TPR to ‘look at’ development of drawdown products in master trusts

The Pensions Regulator (TPR) has observed drawdown products being developed by master trusts and plans to “look at” their development over the course of next year.

Speaking at the Work and Pension Committee (WPC) inquiry into pension freedoms, TPR executive director for regulatory policy, analysis and advice, David Fairs, said that the regulator would work with the Financial Conduct Authority (FCA) on the lessons it had learnt regarding drawdown.

“What we are seeing in master trusts is that they are now developing drawdown products within the master trusts themselves, so that then comes within our remit,” Fairs stated.

“It is something that we plan to look at in the course of next year. We will be working very closely with the FCA on the lessons they have learnt around drawdown, but its a relatively new concept in master trusts.”

The committee questioned Fairs and FCA executive director - markets, Sarah Pritchard, about a series of topics around pension freedoms, including scams, collective defined contribution (CDC) schemes, advice and dashboards.

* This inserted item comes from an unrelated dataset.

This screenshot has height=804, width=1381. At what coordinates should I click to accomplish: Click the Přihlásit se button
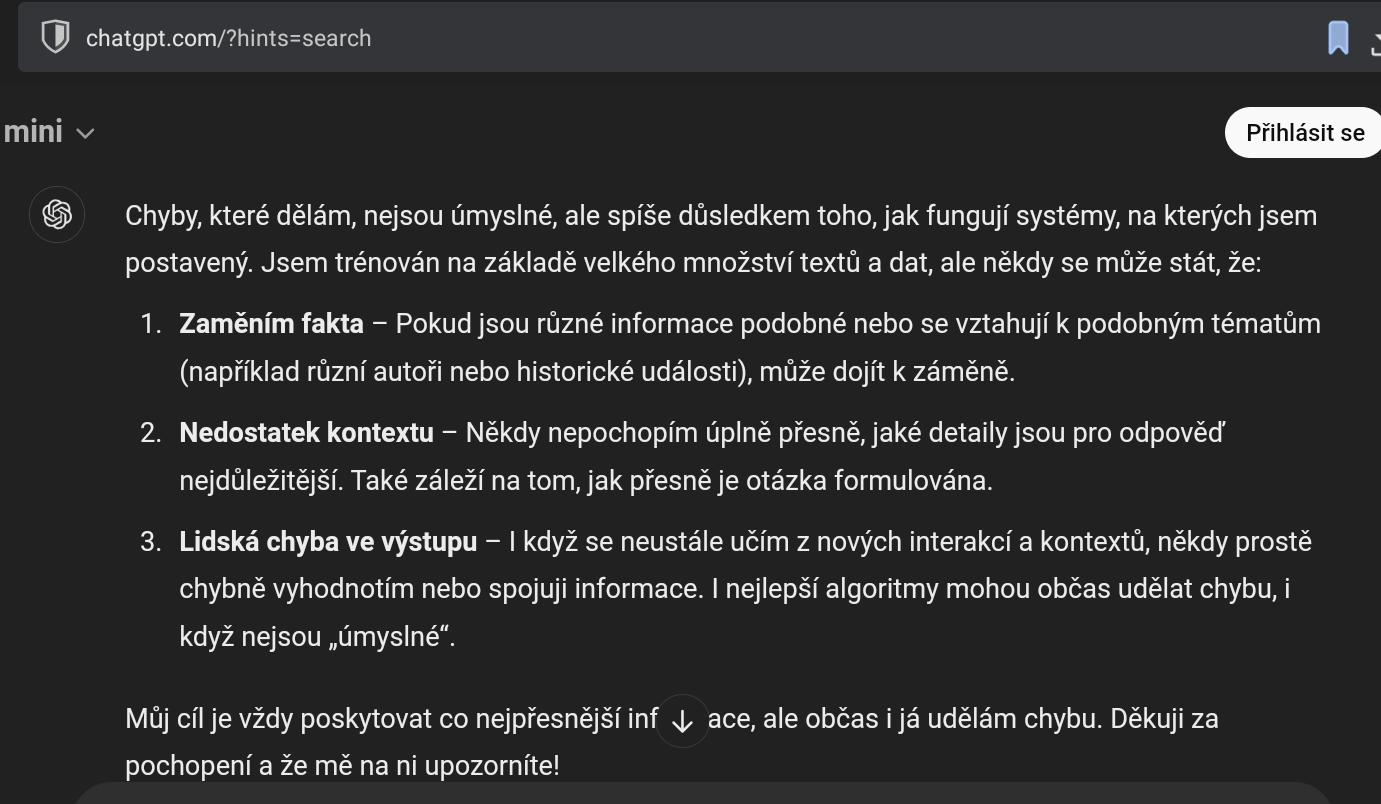pos(1304,132)
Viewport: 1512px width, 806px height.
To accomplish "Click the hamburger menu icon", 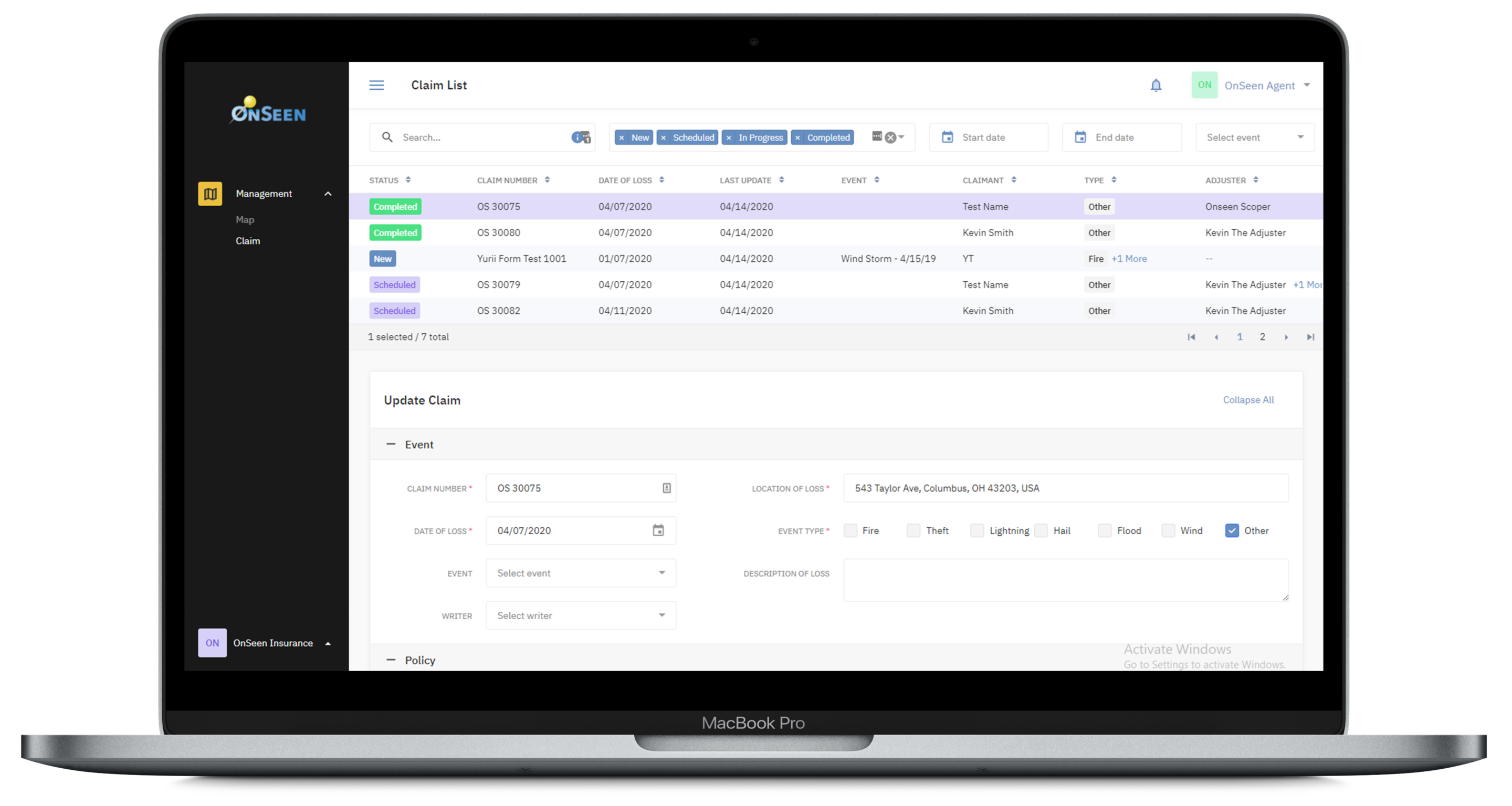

Speaking on scams, Pritchard reiterated the FCA's desire for paid-for advertising to be included in the scope of the Online Safety Bill, which has also previously been called for by the WPC and Treasury Committee.

“We would like to see paid-for advertising brought within the scope of the Online Harms Bill,” she said.

“We remain of the position that we think it is important that individuals are protected by more active measures through the Online Harms Bill, but also through better informed consumers about the steps they can take to protect themselves from scams.”

Pritchard added that the FCA is planning to commence a “multi-year digital campaign” on the dangers of investment harms, later this year.

When asked about the wider implementation of CDC schemes, Fairs noted that risks needed to be addressed before CDC was introduced to master trusts.

Both witnesses were asked about PensionWise take up, and what percentage of savers using the service would be seen as a good proportion, with neither able to give an exact figure.

However, Pritchard noted that the FCA may be open to a trial of auto-booking appointments to assess whether it would be workable.

Finally, on dashboards, both were positive on the increased engagement and pot-finding service it would allow for savers, but Fairs warned against dashboards being able to facilitate consolidation at the click of a button.